### Task statement
Retype every line from the top of the entries down to the one with "Image resolution: width=414", both included, and skip the pictures.

### Source records
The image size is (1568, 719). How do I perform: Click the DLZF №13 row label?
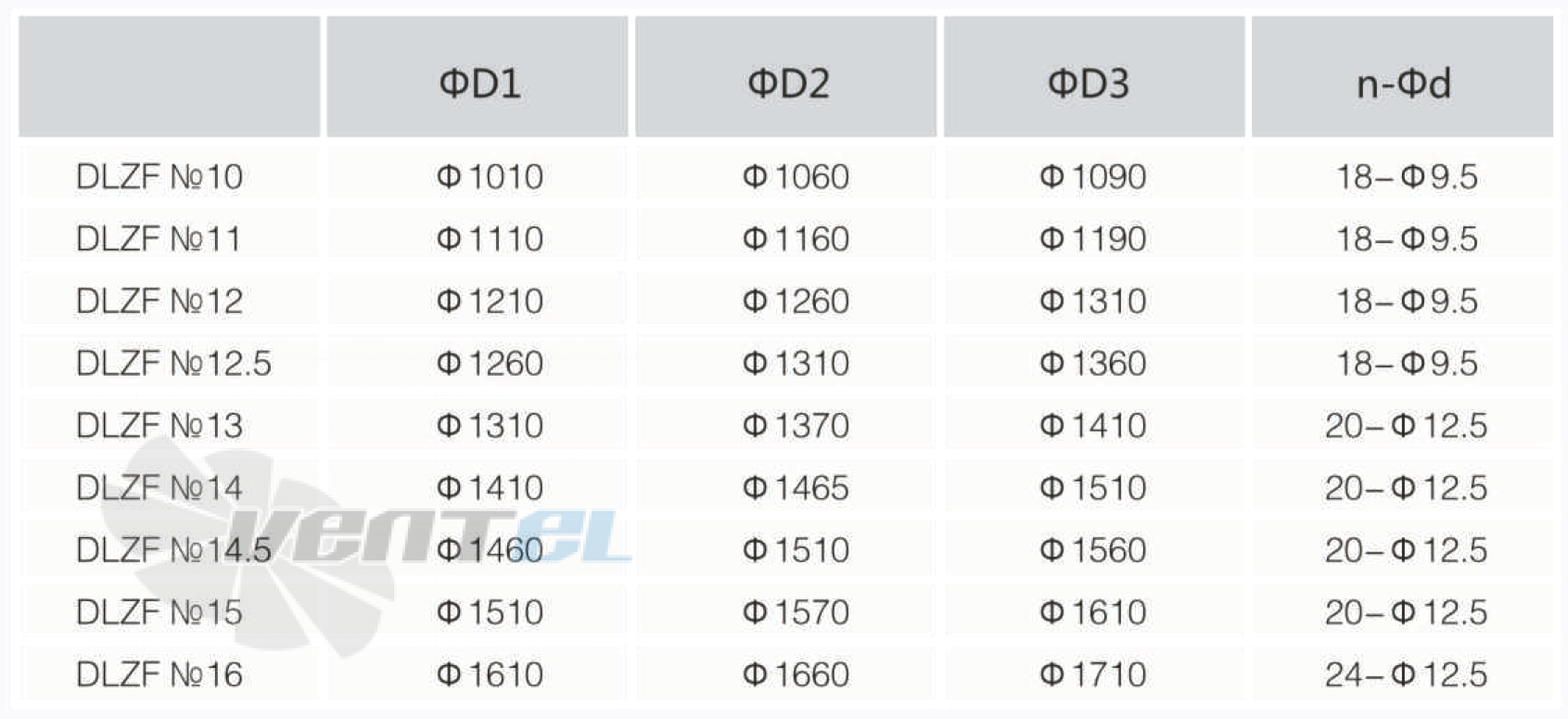(x=159, y=425)
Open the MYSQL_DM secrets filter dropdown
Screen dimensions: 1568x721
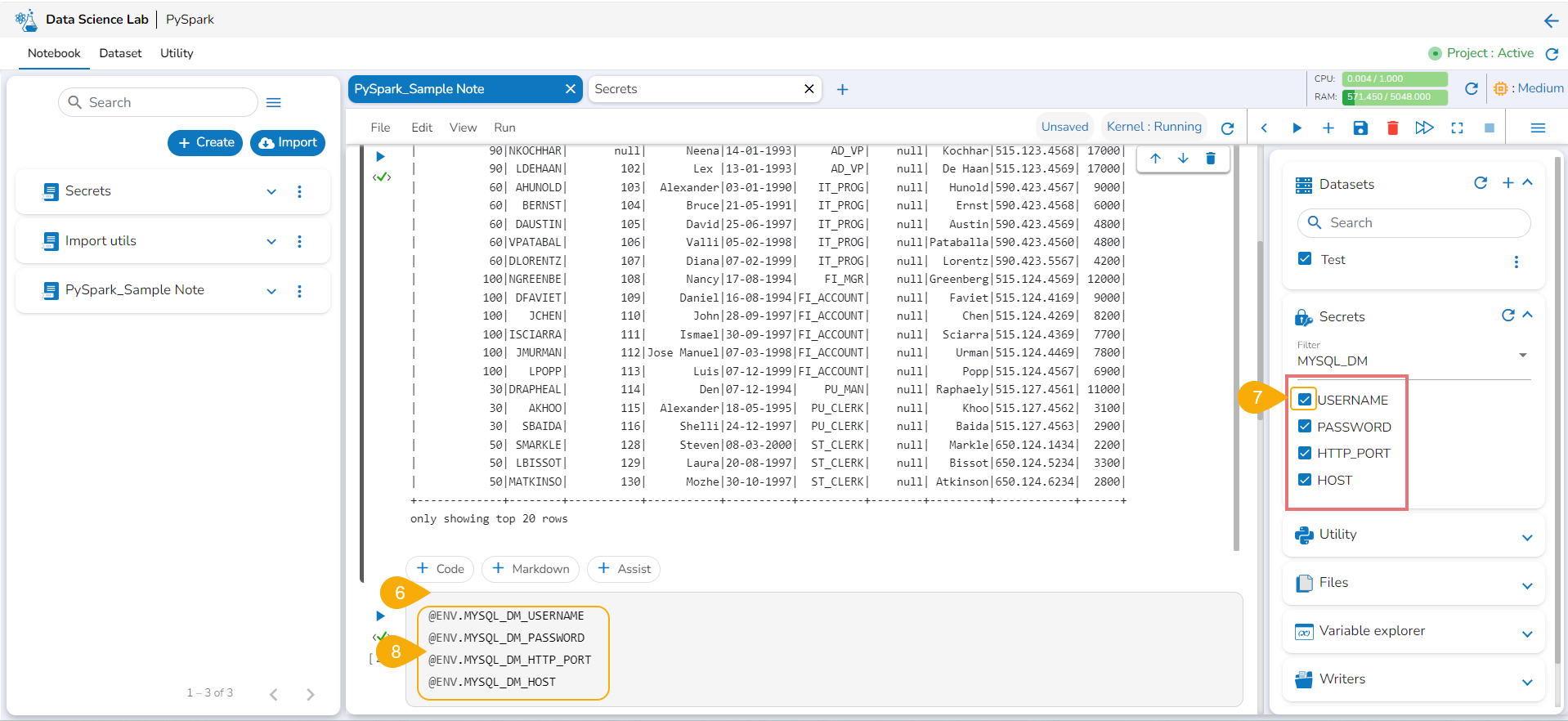[x=1412, y=360]
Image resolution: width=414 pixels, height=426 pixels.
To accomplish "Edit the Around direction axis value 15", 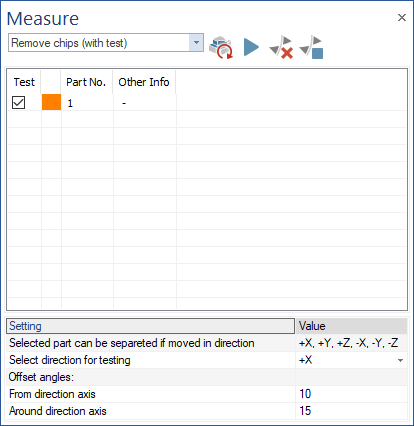I will click(x=351, y=411).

### Output
The image size is (1568, 719). How do I perform: Click the DLZF №13 row label?
(x=159, y=425)
Open the MYSQL_DM secrets filter dropdown
Screen dimensions: 1568x721
[x=1412, y=360]
Image resolution: width=414 pixels, height=426 pixels.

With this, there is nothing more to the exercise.